**Task details**. Update the items below by replacing "Add-ons" with "Extensions" and changing nothing else. Omit the pictures from your answer.

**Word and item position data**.
------------
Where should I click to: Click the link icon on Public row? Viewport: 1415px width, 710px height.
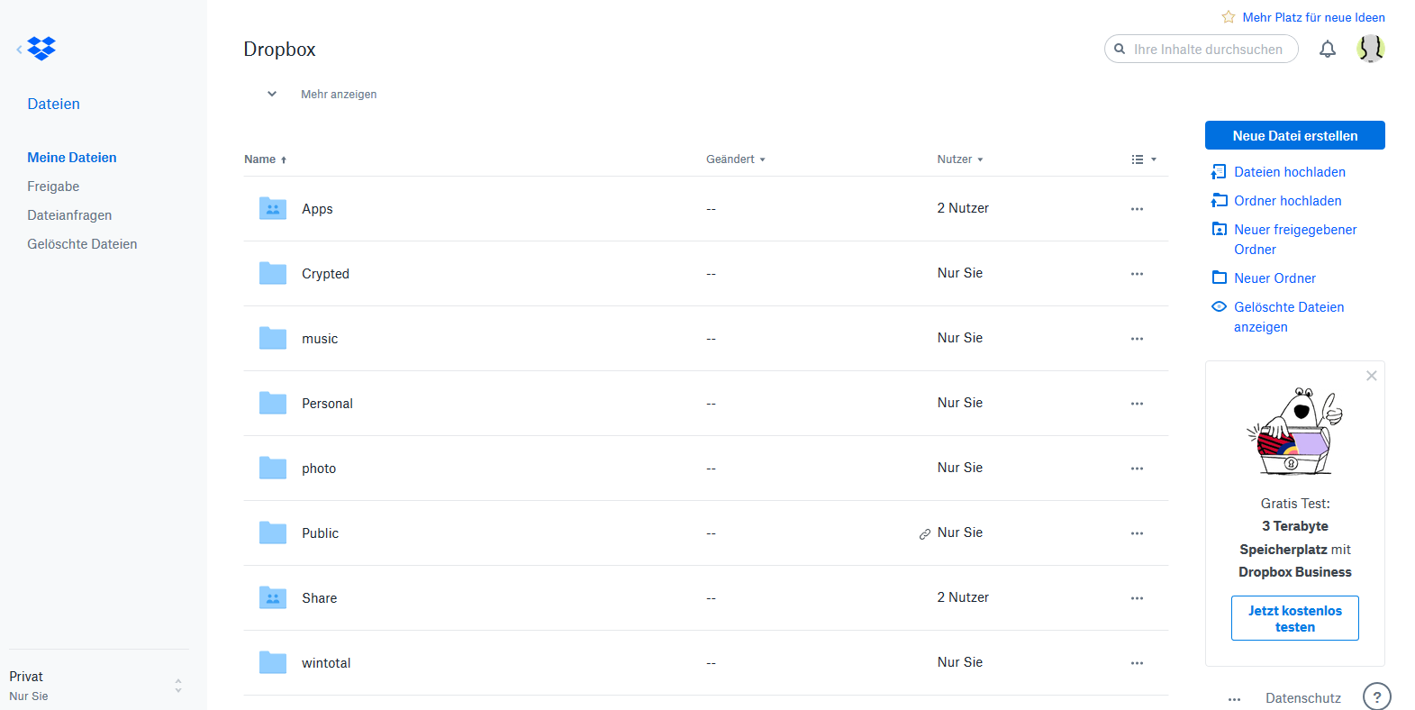coord(924,534)
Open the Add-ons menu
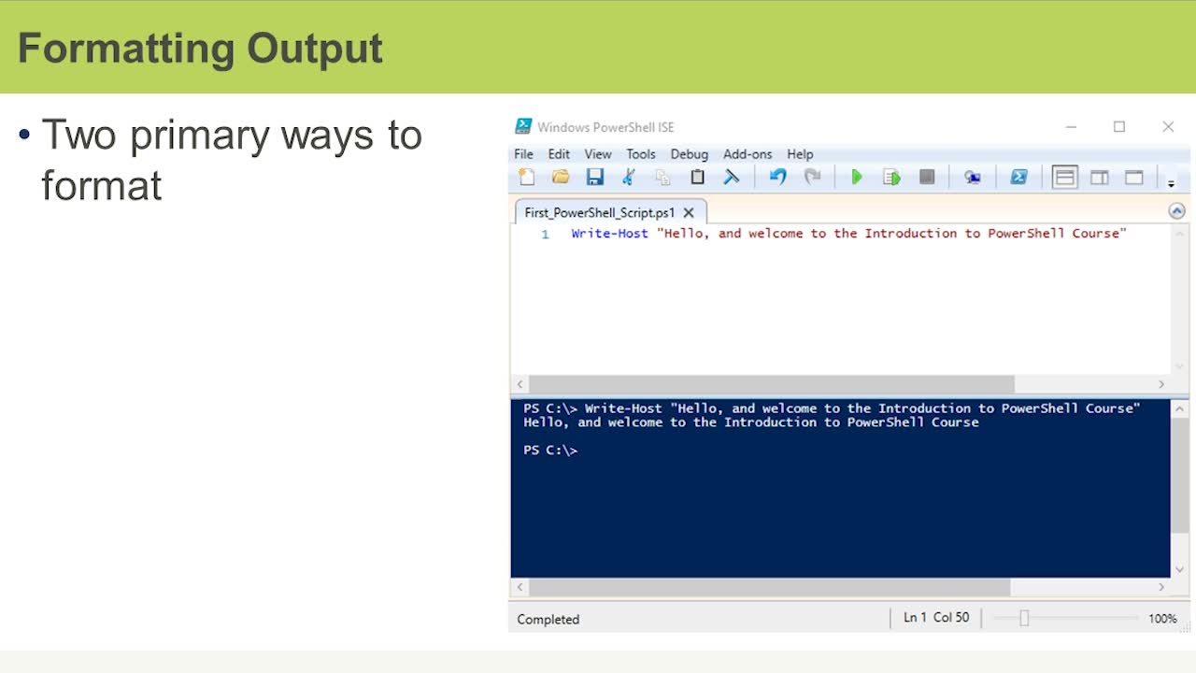The height and width of the screenshot is (673, 1196). [748, 154]
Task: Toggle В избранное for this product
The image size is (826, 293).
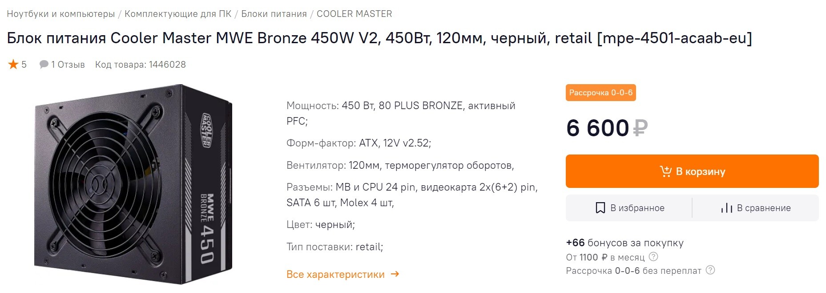Action: click(629, 208)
------------
**Right answer**.
Where should I click to: Click the link icon on Public row? Viewport: 1415px width, 710px height.
coord(924,534)
Open the Extensions menu
The height and width of the screenshot is (673, 1196). [748, 154]
Task: Toggle В избранное for this product
The image size is (826, 293).
Action: click(629, 208)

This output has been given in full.